L’offensiva economica americana contro l’Iran

Il Dipartimento del Tesoro degli Stati Uniti ha lanciato una nuova iniziativa economica contro l'Iran, denominata "Operation Economic Outcast", su indicazione del presidente Donald Trump. Questa campagna, che coinvolge diversi dipartimenti federali, mira a interrompere i canali economici che sostengono il regime di Teheran e i Guardiani della Rivoluzione, considerati il principale sponsor statale del terrorismo.
Il segretario al Tesoro, Scott Bessent, ha descritto l'operazione come un "attacco economico" volto a recidere le connessioni finanziarie globali dell'Iran. Le autorità statunitensi hanno mappato le reti utilizzate dall'Iran per contrabbandare petrolio e finanziare attività terroristiche, offrendo al regime una scelta tra isolamento globale o reintegrazione nell'economia mondiale.
Le delegazioni statunitensi stanno contattando i governi di altri paesi per chiedere la cessazione immediata delle attività legate all'Iran, imponendo scadenze per l'adeguamento. In caso di inadempienza, il Tesoro agirà direttamente, aumentando il rischio di sanzioni secondarie per chi continua a fare affari con Teheran.
L'operazione prevede sanzioni in cinque settori chiave dell'economia iraniana: asset digitali, tecnologia, oro, aviazione e trasporto marittimo. Inoltre, sono stati designati circa 60 soggetti legati a attività nucleari, missilistiche e informatiche, compresi hacker accusati di attacchi a infrastrutture critiche statunitensi.

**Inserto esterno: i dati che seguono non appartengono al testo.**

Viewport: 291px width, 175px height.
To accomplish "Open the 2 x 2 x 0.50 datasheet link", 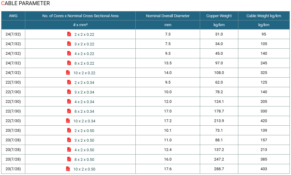I will tap(84, 131).
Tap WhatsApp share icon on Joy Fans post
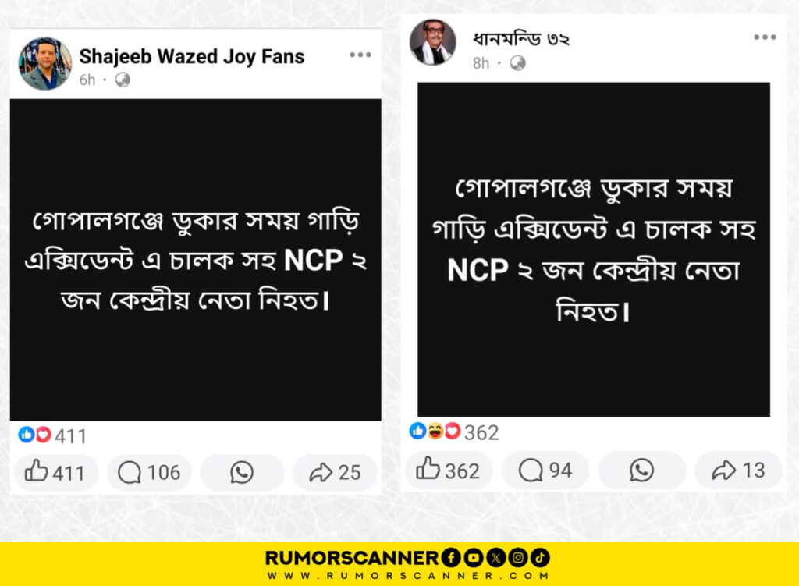The height and width of the screenshot is (586, 799). (242, 472)
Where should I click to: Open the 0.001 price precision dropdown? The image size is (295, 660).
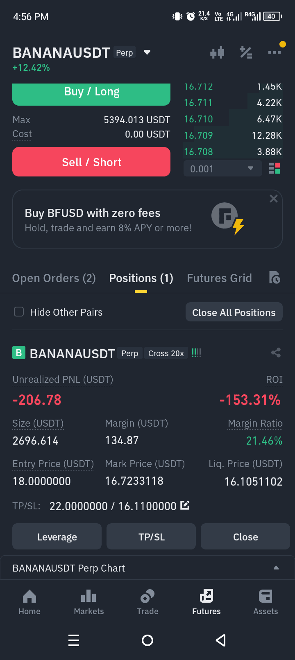coord(222,169)
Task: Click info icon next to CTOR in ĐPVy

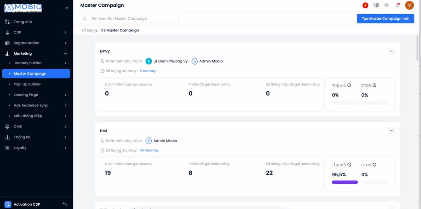Action: [375, 86]
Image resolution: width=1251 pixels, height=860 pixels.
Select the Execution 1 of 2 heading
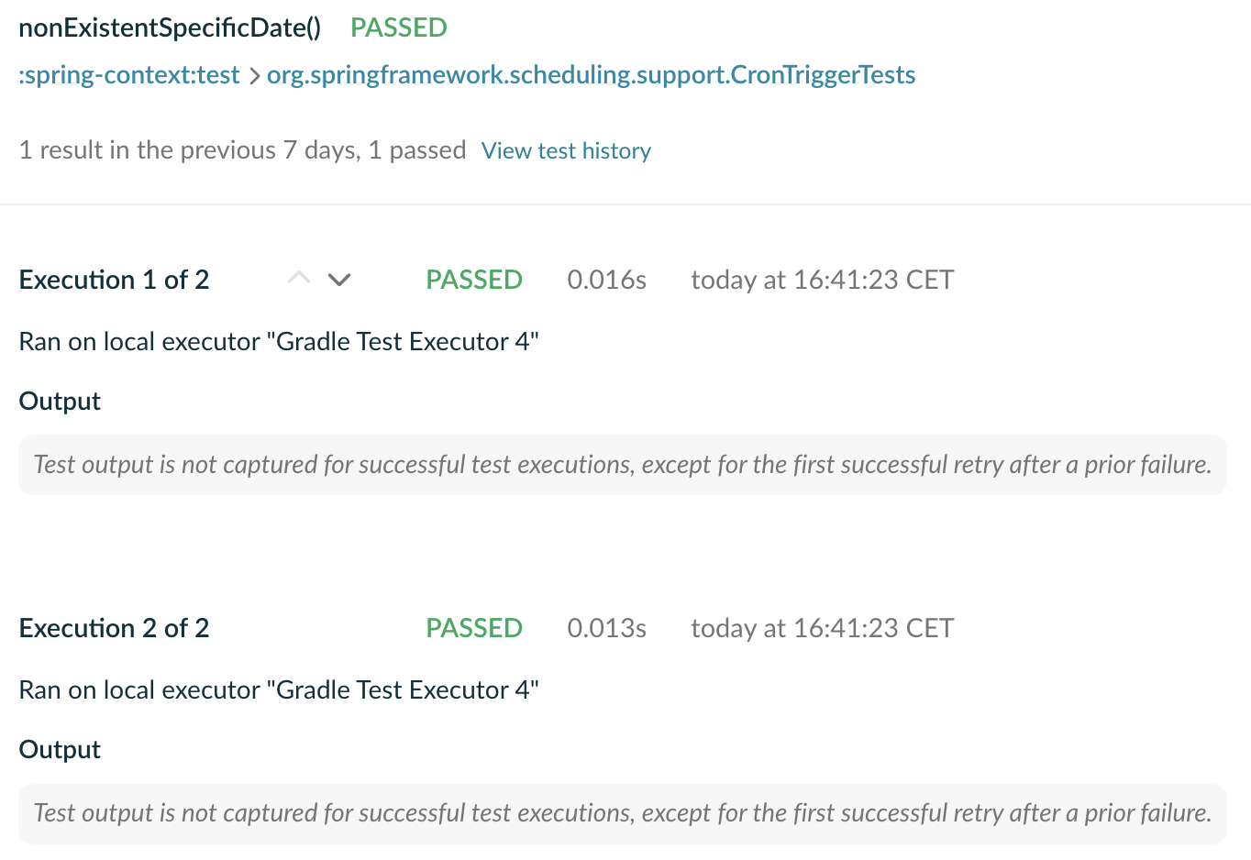114,280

Il Tesoro ha anche colpito una rete di broker e intermediari coinvolti nel trasporto di petrolio iraniano verso mercati asiatici, imponendo sanzioni a diverse società e petroliere. Tutti i beni negli Stati Uniti riconducibili ai soggetti designati sono bloccati, e le violazioni delle sanzioni possono comportare severe conseguenze legali e finanziarie.